Pulley position: Low pulley
• Remove the back support and straddle the rail.
• Use the bar harness to adjust strap length allowing tension at the appropriate depth. This will require experimentation. Increase depth slowly according to your ability, knee conditions, etc. Most orthopedists recommend that healthy knees not go any lower than a 90 degree angle (between the thigh and calf) when using extra resistance. Many people go lower for their goals, but this dramatically increases the risk to the knee cartilage and increases the probability of degenerative/arthritic changes. To go lower than the harness allows, connect the cable snap hook directly to the D-ring of the bar.
• Position your feet in line with the cable/pulley.
• Place your feet shoulder width or wider and point your toes outward slightly. Direct the thighs to the same outward angle as the feet.
• Using control, slowly squat down by sticking the hips out as the knees start to bend. Keep the chest up and back flat as the hips continue to move backward.
• Lower to approximately 90 degrees at the knees (unless otherwise determined).
• Grasp the bar with an overhand grip and slowly stand erect maintaining the alignment as indicated.
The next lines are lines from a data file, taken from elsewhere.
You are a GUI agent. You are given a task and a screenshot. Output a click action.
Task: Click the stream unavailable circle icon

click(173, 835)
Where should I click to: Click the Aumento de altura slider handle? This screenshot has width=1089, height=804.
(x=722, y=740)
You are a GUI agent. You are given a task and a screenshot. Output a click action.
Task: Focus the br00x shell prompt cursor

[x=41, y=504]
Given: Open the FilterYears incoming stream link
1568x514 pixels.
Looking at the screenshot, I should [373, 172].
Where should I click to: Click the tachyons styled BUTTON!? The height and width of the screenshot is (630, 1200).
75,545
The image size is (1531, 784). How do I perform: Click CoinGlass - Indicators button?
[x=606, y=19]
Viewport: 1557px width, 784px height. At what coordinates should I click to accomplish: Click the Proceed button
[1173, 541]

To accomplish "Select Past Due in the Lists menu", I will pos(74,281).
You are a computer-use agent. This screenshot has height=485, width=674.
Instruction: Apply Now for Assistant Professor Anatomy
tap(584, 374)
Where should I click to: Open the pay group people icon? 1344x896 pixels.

• Keep the pressure through the middle of the arches/feet, not through the toes or heels.
• Slowly lower to the predetermined range, maintaining tension from the cable.
• Keep knees pointed the same direction as the toes.
• Keep the head/neck in line with the trunk.
• Pay close attention to all alignment and stabilization issues on every part of each and every repetition!
• Never attempt to exercise with more resistance than you are physically able to handle.